Day 1: Milan to Verona
I took an overnight train from Karlsruhe, Germany to Milano Centrale (expect an extra charge for a bike) and arrived at 7:30 to overcast skies and in the middle of a busy metropolis. My first advice for time spent near large travel hubs is to be very vigilant about your possessions. I nearly had my passport, cash, and credit card stolen by an innocent-looking boy at the train station. Because you are clumsily carting a bike, likely loaded down with panniers, you are extremely vulnerable to theft.
From the train station, I quickly left the busy streets and rode along the Naviglio Martesana bikepath east out of town to Cassano d' Abba. This part of the route was uninspiring. Graffiti riddles the bike path and views beyond the graffiti are mostly high-rise apartment buildings. Once you leave the confines of Milan, the sights do improve, however. Most of the roads around Milan are riddled with semi-trucks, much to my surprise.

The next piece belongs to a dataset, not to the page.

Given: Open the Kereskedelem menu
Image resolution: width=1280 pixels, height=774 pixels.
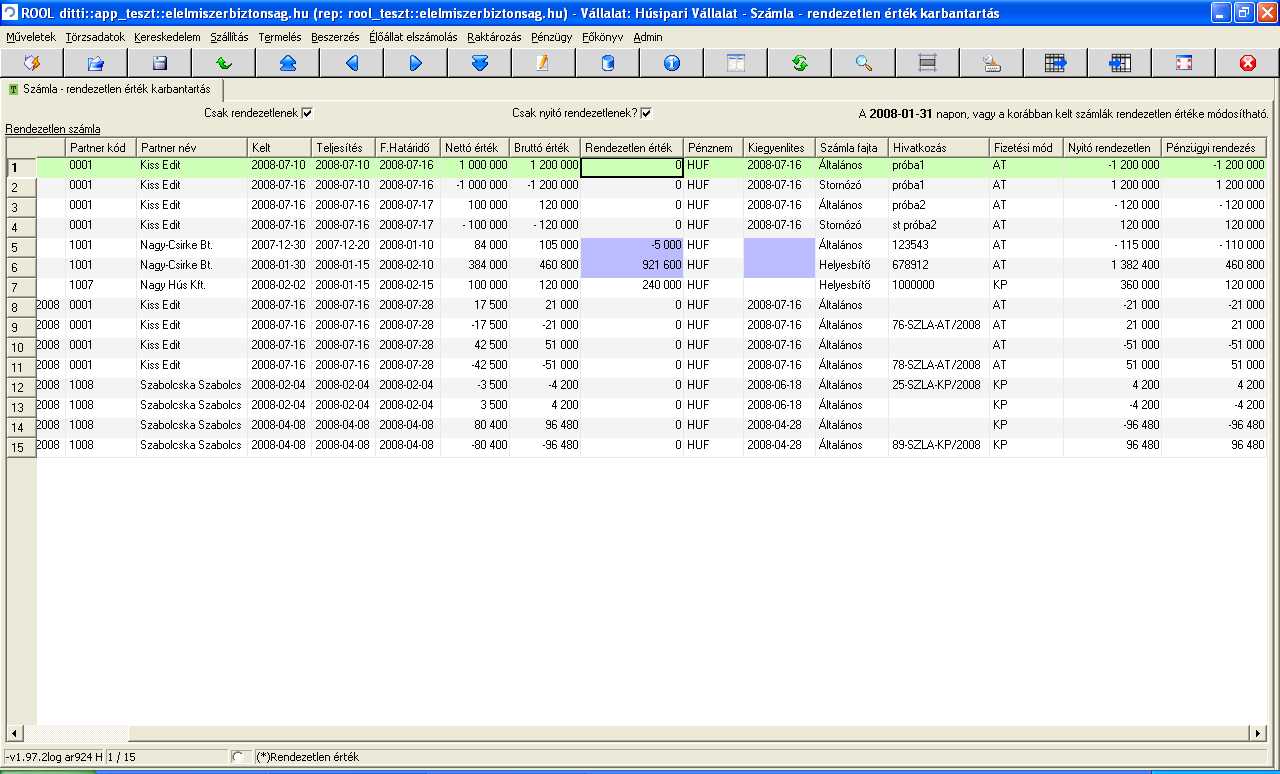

After the hail and frustration with truck traffic, I arrived in Verona. The city was larger than I anticipated and it was difficult to orient myself. I searched for some time for "Old Verona" where I planned to stay at a youth hostel. After asking the locals which direction I should head, they suggested I follow bus-line 11. With this suggestion, I diligently followed the 11 bus for about 9 km. Eventually, the bus was far from any hotels or restaurants... not a good sign. I asked a local where "Old Verona" was, and they told me it was about 8 km in the direction I had just come! Apparently I was too focused on the bus and had passed my destination. Around 6 PM, I arrived at the hostel (Hostel Verona; ~15 euro, breakfast included), where I quickly checked in, showered, and headed out for pizza, vini, and gelato.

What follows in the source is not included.